Let them eat cake? How about letting me eat cake.

I’m what’s called, in common parlance, a skinny bitch. But inside my head is a world where I have to permit myself to eat cake.

They say that nothing tastes as good as skinny feels.

I can’t confirm that because I have tasted French cheese and Swiss chocolate (not together). But I’m pretty sure that nothing feels as good as being in control of your body image.

I’m just not completely sure.

Mostly, I have good days.

Mostly, I eat the cheese and the chocolate.

But when I do, I’m often still reminding myself that it’s OK to do that.

Which I guess means it’s not a good day.

I was 17 when I became a lightweight rower.

Every weekend I had to stand on scales in front of strangers to ensure I wasn’t ‘overweight.’

I never was. But that didn’t mean I didn’t worry some days and ‘weigh in’ without underwear in case I was a few grams over.

I weighed myself during the week to make sure I was on target for the weekend.

I read labels and I ate small portions.

Sometimes so small I got told by my parents to go back for seconds. It wasn’t easy on them either.

My problem is that I naturally fall around the lightweight/heavyweight tipping point. And rather than come up against clear heavyweights, I had to go down to lightweight.

It was a key reason in my decision to stop pursuing elite rowing.

I knew that the older I got, the harder it would be to maintain my weight. I recognised that I already had a problem and chose to not put myself in a position that would almost certainly make it worse.

It was the right decision. But the tears over it continued many years later.

Can I blame my current thought process on that? Probably not. But I think the foundation was there.

A few years ago, it was explained to me by a doctor and elite cyclist that while we talk about eating disorders, we rarely talk about disordered eating. That it’s a spectrum, not a black and white scenario.

Spectrum. Tick.

It helped to make sense of it in my own head. I knew I didn’t have an eating disorder but I knew that the guilt I placed on myself for eating dessert wasn’t right.

(Why am I using past tense?)

Dessert is something I allow myself to eat. That I permit myself to eat.

Obesity campaigns don’t help.

They tell me that I can’t eat all those things I remind myself that I can eat.

Graphic images of clogged arteries and fat cells. Articles about eating less fried food and the damage that ‘bad food’ does to you.

I eat very little fried food but feel worse for the few chips I eat after those ads.

There was an article doing the rounds a few months ago about obesity. I tried to find excuses to not eat tea when I went home that night; I had eaten a piece of cake after lunch.

If I feel I have eaten ‘bad food’ for lunch, sometimes the only reason I eat tea is because I have a partner to cook for, or who has cooked for me.

My exposure to the stereotype of French women who ‘don’t get fat’ is a recent addition to my thoughts.

I now carry the burden of fitting in to the (stereotypical or otherwise) aesthetic ideal of a culture I’m entering: A stronger feeling than worrying about fitting into the aesthetic ideal of my own.
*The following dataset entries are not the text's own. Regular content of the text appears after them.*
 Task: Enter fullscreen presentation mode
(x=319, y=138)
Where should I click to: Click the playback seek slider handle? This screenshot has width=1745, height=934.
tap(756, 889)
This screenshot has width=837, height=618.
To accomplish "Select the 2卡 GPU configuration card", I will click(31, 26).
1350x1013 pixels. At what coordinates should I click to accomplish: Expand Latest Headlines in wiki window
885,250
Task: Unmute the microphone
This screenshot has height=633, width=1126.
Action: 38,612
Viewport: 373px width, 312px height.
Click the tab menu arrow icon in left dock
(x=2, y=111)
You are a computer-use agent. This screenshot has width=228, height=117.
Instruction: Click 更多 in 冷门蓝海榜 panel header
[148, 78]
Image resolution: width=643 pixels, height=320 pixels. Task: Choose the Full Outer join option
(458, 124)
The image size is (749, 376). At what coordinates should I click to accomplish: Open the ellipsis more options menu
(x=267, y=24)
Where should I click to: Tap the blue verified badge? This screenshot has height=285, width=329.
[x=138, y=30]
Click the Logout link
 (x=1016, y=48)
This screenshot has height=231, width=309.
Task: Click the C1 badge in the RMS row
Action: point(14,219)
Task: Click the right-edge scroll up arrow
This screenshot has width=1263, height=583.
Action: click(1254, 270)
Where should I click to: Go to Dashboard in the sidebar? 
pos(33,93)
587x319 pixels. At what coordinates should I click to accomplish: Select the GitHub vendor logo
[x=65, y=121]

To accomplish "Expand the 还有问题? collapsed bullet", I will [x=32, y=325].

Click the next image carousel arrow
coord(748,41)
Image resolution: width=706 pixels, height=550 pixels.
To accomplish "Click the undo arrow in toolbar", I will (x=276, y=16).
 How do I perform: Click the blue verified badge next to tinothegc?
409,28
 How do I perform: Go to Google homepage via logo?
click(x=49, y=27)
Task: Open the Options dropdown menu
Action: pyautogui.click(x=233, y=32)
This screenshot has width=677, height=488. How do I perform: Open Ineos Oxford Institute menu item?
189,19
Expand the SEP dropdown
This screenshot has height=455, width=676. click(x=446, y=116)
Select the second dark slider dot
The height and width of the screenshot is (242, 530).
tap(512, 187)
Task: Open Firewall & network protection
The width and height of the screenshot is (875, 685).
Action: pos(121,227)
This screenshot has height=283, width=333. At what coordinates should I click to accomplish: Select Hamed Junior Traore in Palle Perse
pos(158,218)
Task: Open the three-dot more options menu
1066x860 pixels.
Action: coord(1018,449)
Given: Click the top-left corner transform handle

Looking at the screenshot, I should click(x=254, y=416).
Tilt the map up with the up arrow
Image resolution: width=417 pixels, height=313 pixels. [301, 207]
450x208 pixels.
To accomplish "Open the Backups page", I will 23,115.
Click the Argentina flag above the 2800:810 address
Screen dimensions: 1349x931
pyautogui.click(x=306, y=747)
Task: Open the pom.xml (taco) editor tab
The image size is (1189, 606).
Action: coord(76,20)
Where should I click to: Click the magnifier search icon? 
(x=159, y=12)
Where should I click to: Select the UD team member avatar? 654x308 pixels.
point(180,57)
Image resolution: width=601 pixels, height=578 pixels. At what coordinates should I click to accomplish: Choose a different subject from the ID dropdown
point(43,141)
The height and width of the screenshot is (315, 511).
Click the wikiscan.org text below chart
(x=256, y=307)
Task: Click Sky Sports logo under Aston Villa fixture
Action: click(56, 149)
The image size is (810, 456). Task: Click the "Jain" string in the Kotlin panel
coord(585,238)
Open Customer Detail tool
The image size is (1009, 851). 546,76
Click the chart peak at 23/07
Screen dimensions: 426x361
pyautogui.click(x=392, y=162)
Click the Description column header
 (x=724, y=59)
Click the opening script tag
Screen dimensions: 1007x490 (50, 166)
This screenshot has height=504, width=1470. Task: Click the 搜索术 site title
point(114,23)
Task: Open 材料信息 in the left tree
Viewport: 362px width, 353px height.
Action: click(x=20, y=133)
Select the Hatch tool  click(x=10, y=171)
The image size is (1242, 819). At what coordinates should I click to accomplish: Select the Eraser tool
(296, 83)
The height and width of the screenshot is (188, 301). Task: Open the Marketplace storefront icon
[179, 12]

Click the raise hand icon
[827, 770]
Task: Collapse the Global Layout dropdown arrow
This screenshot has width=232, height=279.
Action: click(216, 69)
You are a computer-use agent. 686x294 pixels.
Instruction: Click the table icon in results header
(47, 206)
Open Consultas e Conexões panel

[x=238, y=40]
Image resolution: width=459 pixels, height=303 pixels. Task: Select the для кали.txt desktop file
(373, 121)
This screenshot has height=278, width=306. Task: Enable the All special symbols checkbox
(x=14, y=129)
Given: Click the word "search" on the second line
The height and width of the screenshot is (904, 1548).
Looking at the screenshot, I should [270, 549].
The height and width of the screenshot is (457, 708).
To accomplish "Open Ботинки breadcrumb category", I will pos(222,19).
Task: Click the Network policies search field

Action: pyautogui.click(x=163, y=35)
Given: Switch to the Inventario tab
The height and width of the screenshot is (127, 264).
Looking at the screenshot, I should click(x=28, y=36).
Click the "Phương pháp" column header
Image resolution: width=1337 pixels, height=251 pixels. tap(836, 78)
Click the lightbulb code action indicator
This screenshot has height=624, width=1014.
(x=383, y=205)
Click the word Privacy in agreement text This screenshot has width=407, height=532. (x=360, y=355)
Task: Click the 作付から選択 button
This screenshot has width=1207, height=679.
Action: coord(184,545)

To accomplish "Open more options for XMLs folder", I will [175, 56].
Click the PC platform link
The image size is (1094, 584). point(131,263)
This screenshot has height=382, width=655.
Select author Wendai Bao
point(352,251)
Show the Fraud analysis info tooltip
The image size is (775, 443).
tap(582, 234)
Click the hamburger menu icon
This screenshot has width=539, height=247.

I belong to my culture whether I look the part or not, but anything I can do to smooth the transition into a new one is desirable.

I will never sound French but maybe, just maybe, I can look French.

Yes, I see images in the media of ‘beauty’ and think I want to look like that.

And the thing is, I sometimes do look like that.

I like to look like that.

Not the size zero models. Just the ones who still look human. Slim, but human. Who can still buy their clothes off the rack.

Will my concern about body image and appearance go away? That I don’t know.

I would like to say ‘yes’ but then I worry what I will look like when that time comes; when I no longer worry about the appearance of my body.

Obviously if (when?) that time comes I will no longer be thinking like this. But right now it’s a scary thought to consider I may actually be happy not being the size I am now.

Does that mean I no longer take pride in my appearance? Or, worse, that I have just given up?

Ageing happens, of course. But I fear dramatic change.